Aquel 17 de febrero de 2014, cuando Joaquín «El Chapo» Guzmán logró fugarse minutos antes de que los marinos allanaran la casa donde residía en Culiacán, lo hizo desnudo y en compañía.
«The New York Times» publicó ayer cómo Lucero Guadalupe Sánchez López, ex legisladora y amante del narcotraficante que huyó a su lado aquel día, detalló su escape durante una nueva sesión del juicio en su contra celebrado en Nueva York.
Según su testimonio, el «Chapo» se encontraba todavía en la cama con Sánchez cuando su secretaria irrumpió en la habitación con un mensaje urgente: la Marina había llegado para capturarlo.

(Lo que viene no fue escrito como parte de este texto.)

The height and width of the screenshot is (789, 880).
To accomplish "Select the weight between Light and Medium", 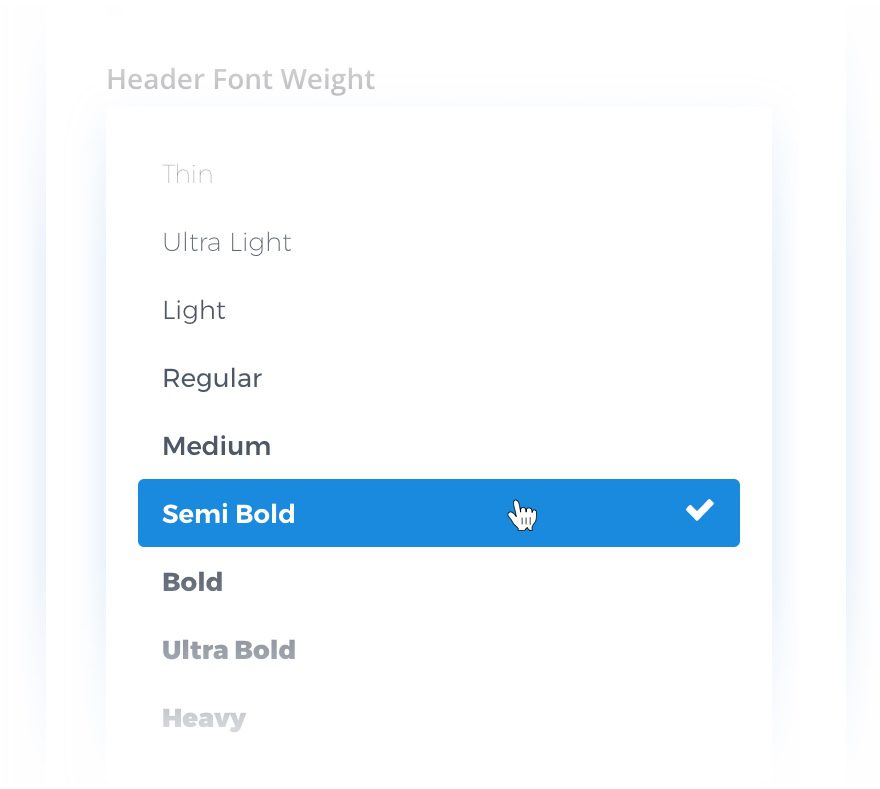I will (212, 379).
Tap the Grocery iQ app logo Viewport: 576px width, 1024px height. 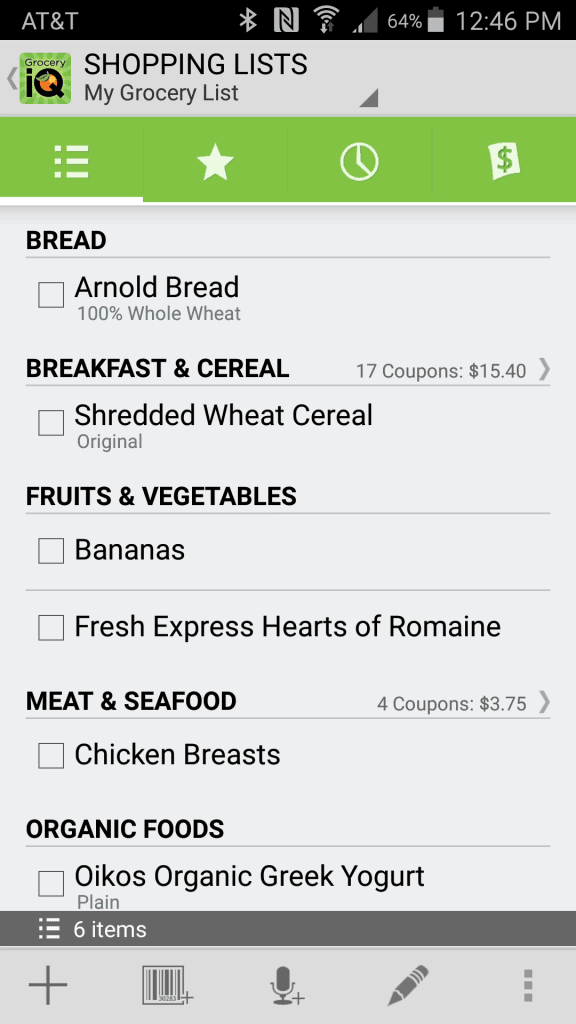pyautogui.click(x=45, y=78)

El capo, totalmente desnudo, corrió hasta el baño, donde levantó la tapa de la bañera para revelar unas escaleras de madera que conducían a un túnel, por donde desapareció junto a su acompañante, uno de sus trabajadores y una empleada de la limpieza antes de que los marinos tiraran abajo la puerta de su domicilio.
Sánchez narró este episodio como parte de su relato completo de tres años de romance con el «Chapo». Durante este tiempo, fue tanto su amante como su cómplice criminal, comprando kilos de mariguana para él, organizando sus compañías que funcionaban como pantalla e incluso asegurándose de que el narcotraficante contara con ropa interior limpia.
Sánchez, quien fue legisladora en Sinaloa de 2014 a 2016, fue arrestada en 2017 cuando intentaba cruzar la frontera a Estados Unidos. El año pasado se declaró culpable de narcotráfico en una corte de Washington, y está esperando su sentencia.
La testigo no dejó claro cómo conoció a Guzmán, pero dijo que él le enviaba teléfonos para que ambos pudieran hablar y enviarse mensajes a través de Blackberrys.
La «narcodiputada» supuestamente se inició en el negocio por amor, ya que el «Chapo» la envió al área del Triángulo Dorado, en las montañas de Durango, para que comprara mariguana para él, dado que ella había vivido en esas comunidades y tendría facilidades para ello.
Su encargo estaba claro: las instrucciones del capo era que le mandara droga «que tuvieran las tres B de calidad»: buena, bonita y barata.
Sin embargo, testificó, no estaba cómoda con esa decisión, por lo que empezó a enviar al «Chapo» mariguana con semilla (de mala calidad).
«Quería que se molestara conmigo y me mandara venir, pero no lo conseguí», relató.